Picture the scene.
A slightly dishevelled woman sits at a laptop, her brain infused with a mixture of caffeine and fatigue. The washing machine hums comfortingly in the corner. The reassuring sound of Peppa Pig distracting her four year old daughter enables her to relax a little. She stares at the computer screen and desperately tries to channel her inner Anne Tyler. Always good to aim as high as possible, she tells herself. She blinks at the word count figure. Twenty thousand words.
How is she ever going to get past twenty thousand words?
A squeak from upstairs causes her to flick her eyes from the screen to the clock. Twenty minutes. It’s only been twenty minutes for Pete’s sake. She pretends she didn’t hear it.
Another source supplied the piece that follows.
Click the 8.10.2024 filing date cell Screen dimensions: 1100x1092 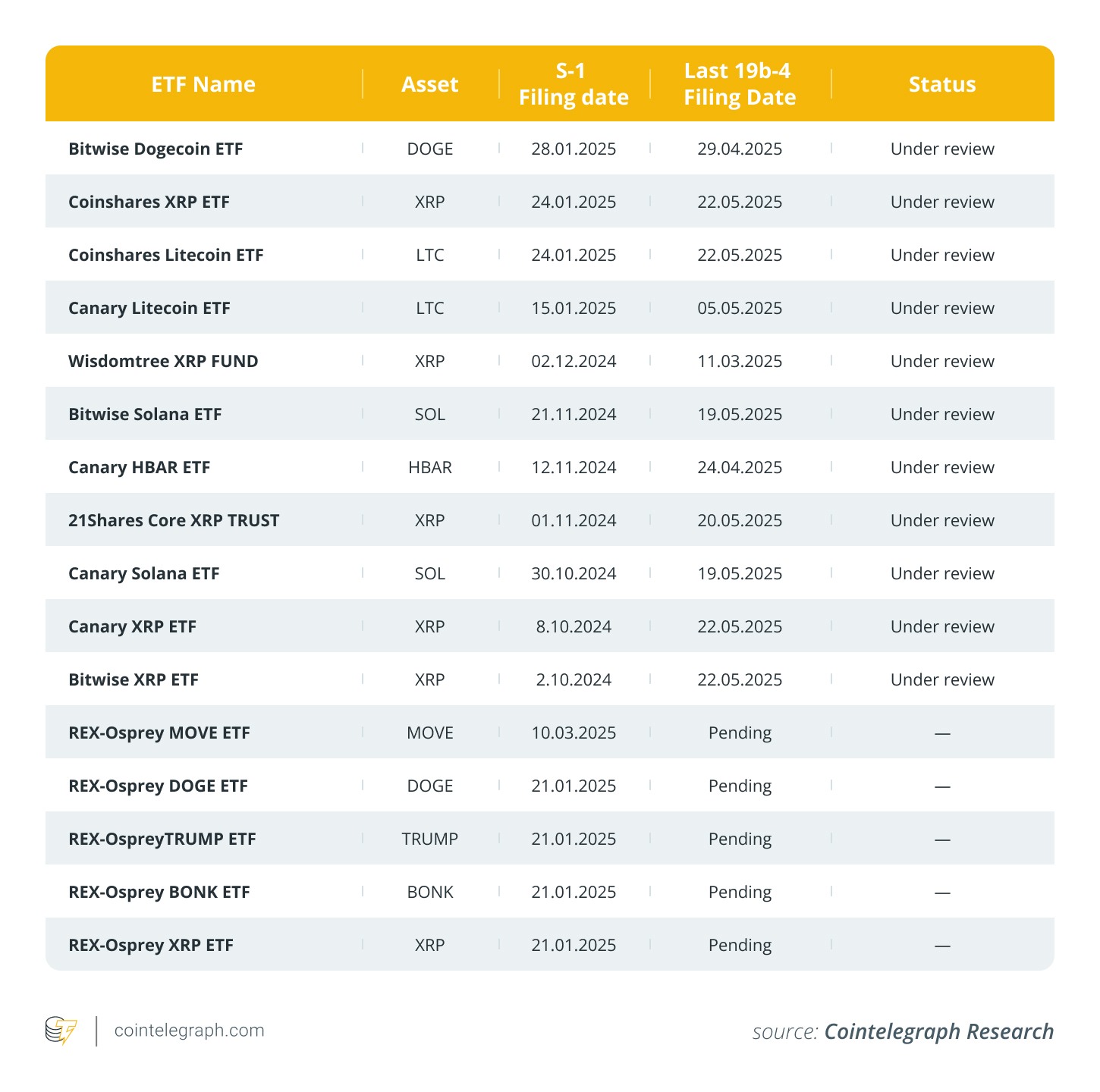574,626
Only persistent wailing will distract her from her task. She holds her fingers over the keyboard and types. The words come quickly and then she stops. She reads them back to herself and sighs.
Another squeak.
This is definitely the squeak of wakefulness. She deletes everything she has written and sighs again.
The squeak has become a,’Mamamamamamamam,’ very clear and very definite.
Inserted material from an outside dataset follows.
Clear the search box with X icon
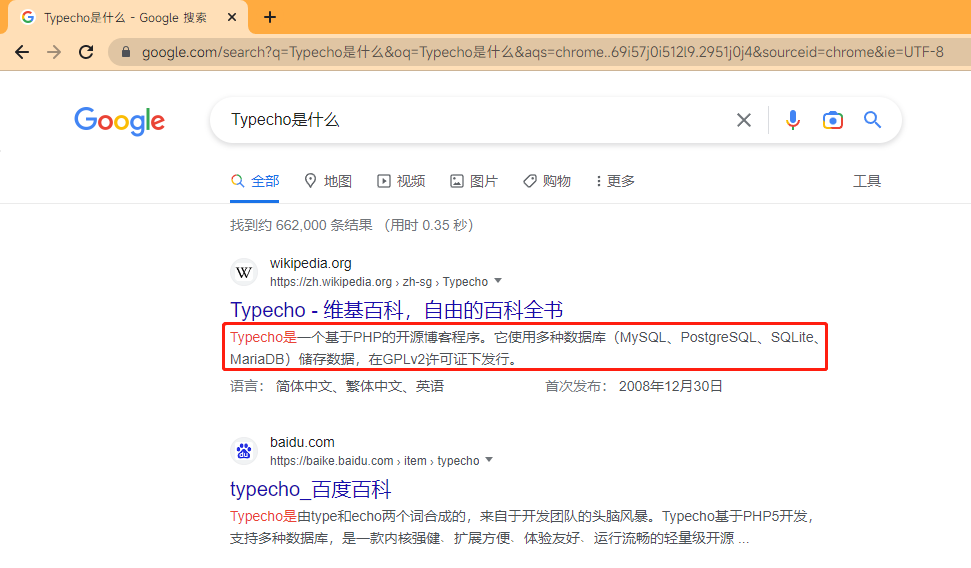Viewport: 971px width, 568px height. [x=744, y=120]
She glances again at the twenty thousand word count figure and closes the document.
‘Mum!’ cries her daughter from the other room. She gets up from her computer and pauses in the doorway to the living room.
‘Yes darling,’ she asks wearily. ‘What is it?’
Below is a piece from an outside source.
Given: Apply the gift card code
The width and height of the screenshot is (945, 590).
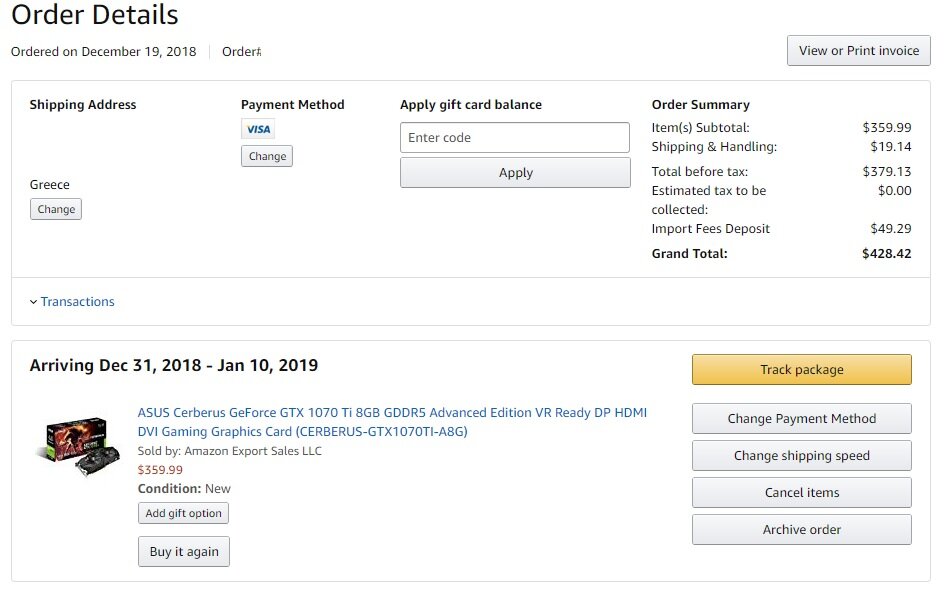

The baby is getting a little impatient now, his shouts constant and insistent. ‘Mam! Mam! Mam!’
The little girl’s eyes do not leave the television screen. ‘Baby’s crying,’ she says.
Picture the scene five years later.
A slightly dishevelled woman sits at a laptop, her brain infused with a mixture of caffeine and fatigue. The washing machine hums comfortingly in the corner. The reassuring stillness of a quiet house, because the children are at school, enables her to relax a little. She stares at the computer screen and desperately tries to channel her inner Anne Tyler.
Some things never change, she tells herself.
She glances at the pictures surrounding her desk showing the covers for her three published titles and at the framed picture with the Not Quite Perfect cover at the centre and ‘Forty Fantastic Reviews for a Fabulous Forty Year Old’ that her best friend gave her for her birthday. She smiles.
Everything has changed. You just have to get past the twenty thousand word mark.
And drink a lot of coffee.
This is so true. Time flies so fast. If you don’t hit those 20 K, the next thing you know, five years are gone.